Erin and Tony started Ashlie’s Embrace, a nonprofit organization dedicated to supporting grieving parents after stillbirth and loss. Ashlie’s Embrace not only tries to raise awareness of CuddleCots, but works to make the CuddleCots available to the people who need them.
Sharing their story is one of the most powerful tools Erin and Tony have in letting others know about CuddleCots and how they can help grieving families. Erin told Dearly that they’re looking for event sponsors (both corporate and private), but have also been overwhelmed by people wanting to know how they can help:
“We’ve received a number of questions on how people can get involved or donate a CuddleCot to their local hospital. You can individually donate at www.ashliesembrace.org/donate or reach out to us at firstname.lastname@example.org if you’re interested in sponsoring and placing a CuddleCot at a local hospital.”
Since they started Ashlie’s Embrace, Erin and Tony have placed 15 CuddleCots in Ohio and one in Tennessee. They also have placements pending in Florida, Colorado, Connecticut, and elsewhere in Ohio.

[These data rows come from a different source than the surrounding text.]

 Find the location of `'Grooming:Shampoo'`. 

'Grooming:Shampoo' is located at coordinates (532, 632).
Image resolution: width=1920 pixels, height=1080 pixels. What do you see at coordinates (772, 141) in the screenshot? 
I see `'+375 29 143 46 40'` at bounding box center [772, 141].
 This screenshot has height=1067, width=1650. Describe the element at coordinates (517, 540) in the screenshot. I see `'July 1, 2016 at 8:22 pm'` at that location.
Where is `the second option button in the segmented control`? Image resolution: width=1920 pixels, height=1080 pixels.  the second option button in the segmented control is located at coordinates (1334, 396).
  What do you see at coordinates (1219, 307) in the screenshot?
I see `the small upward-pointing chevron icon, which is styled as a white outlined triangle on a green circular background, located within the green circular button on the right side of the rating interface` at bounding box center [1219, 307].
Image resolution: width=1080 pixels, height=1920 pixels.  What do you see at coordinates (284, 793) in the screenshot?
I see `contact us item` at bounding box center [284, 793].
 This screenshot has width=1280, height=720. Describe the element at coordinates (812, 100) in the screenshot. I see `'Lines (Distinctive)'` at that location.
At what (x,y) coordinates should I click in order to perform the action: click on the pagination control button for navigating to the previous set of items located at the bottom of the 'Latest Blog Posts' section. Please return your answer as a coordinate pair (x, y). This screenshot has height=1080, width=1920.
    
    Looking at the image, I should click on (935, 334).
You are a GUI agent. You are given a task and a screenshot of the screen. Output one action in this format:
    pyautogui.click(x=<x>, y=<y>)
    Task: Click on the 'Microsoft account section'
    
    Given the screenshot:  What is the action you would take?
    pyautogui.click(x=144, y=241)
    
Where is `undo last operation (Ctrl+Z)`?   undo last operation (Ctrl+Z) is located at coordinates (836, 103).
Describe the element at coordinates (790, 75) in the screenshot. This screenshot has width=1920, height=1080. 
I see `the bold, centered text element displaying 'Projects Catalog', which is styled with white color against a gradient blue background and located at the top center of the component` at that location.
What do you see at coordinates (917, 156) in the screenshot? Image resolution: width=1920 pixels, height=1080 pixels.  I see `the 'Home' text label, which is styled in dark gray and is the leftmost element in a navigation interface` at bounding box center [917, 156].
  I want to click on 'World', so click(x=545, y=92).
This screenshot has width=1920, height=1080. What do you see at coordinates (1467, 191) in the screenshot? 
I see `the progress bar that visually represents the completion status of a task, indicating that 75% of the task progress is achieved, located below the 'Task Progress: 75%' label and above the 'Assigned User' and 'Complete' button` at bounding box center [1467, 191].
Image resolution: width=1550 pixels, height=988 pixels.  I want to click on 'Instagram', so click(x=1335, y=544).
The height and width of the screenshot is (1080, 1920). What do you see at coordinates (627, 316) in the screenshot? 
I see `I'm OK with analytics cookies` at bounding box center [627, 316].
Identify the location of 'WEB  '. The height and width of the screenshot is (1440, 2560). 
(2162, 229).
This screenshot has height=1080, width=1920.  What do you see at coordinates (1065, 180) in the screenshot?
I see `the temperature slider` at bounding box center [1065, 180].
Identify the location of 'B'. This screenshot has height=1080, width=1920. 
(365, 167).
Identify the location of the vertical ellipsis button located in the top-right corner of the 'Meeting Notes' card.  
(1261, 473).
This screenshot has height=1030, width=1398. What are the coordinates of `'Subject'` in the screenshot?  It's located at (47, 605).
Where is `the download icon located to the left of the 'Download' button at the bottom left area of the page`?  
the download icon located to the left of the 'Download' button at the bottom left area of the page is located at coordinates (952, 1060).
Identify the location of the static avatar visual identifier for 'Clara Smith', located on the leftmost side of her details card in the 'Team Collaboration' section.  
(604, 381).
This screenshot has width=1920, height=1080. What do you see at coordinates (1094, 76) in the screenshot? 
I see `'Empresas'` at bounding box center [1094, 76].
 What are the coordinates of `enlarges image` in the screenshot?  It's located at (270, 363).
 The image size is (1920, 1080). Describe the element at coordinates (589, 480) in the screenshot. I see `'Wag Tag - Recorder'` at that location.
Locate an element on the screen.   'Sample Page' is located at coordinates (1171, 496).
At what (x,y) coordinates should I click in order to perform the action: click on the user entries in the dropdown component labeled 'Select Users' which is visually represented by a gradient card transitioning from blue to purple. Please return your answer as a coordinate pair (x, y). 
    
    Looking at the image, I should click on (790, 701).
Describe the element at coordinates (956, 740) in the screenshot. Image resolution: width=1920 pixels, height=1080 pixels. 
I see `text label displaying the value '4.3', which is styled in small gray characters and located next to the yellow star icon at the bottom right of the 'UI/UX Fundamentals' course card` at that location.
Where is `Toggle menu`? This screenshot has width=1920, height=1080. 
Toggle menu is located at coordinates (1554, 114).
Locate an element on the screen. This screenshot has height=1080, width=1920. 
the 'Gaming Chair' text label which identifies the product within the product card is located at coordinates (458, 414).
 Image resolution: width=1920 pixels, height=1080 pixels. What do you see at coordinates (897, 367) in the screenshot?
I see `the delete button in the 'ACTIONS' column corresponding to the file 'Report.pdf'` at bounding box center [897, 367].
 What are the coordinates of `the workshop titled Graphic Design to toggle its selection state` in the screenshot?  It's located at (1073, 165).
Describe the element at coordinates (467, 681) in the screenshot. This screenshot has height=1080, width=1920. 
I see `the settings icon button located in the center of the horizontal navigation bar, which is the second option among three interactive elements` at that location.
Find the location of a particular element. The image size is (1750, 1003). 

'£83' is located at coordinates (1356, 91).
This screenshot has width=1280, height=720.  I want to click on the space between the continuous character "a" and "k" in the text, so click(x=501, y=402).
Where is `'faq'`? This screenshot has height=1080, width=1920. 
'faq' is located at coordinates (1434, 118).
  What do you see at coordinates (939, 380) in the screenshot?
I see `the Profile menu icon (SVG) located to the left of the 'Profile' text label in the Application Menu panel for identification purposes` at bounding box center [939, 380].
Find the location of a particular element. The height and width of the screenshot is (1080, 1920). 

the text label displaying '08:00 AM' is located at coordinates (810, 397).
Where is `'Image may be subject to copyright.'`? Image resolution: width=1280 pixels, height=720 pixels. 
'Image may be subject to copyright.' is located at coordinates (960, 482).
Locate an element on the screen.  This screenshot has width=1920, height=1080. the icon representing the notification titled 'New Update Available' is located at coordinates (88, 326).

Erin wrote that this way of honoring Ashlie has helped their family move forward in a positive way:
We could have died with her, or we could keep all of us alive by honoring her memory … and making things different for other parents who will walk this road. It’s all we knew how to do. I know Ashlie’s making a difference. I hear it in the stories of the parents who’ve used one of the CuddleCots we’ve placed. I hope she knows how loved she is.
And they have another reminder of their daughter. In May 2017, Erin says Ashlie “sent us a rainbow baby.” Ashlie’s little brother AJ is 1-year-old and has helped their family find happiness again. Erin wrote:
“AJ didn’t replace his big sister, but he helped heal our broken hearts. I know now that parents of loss don’t always get a second chance. We are beyond grateful he’s here with us and will set the world on fire in his own right.”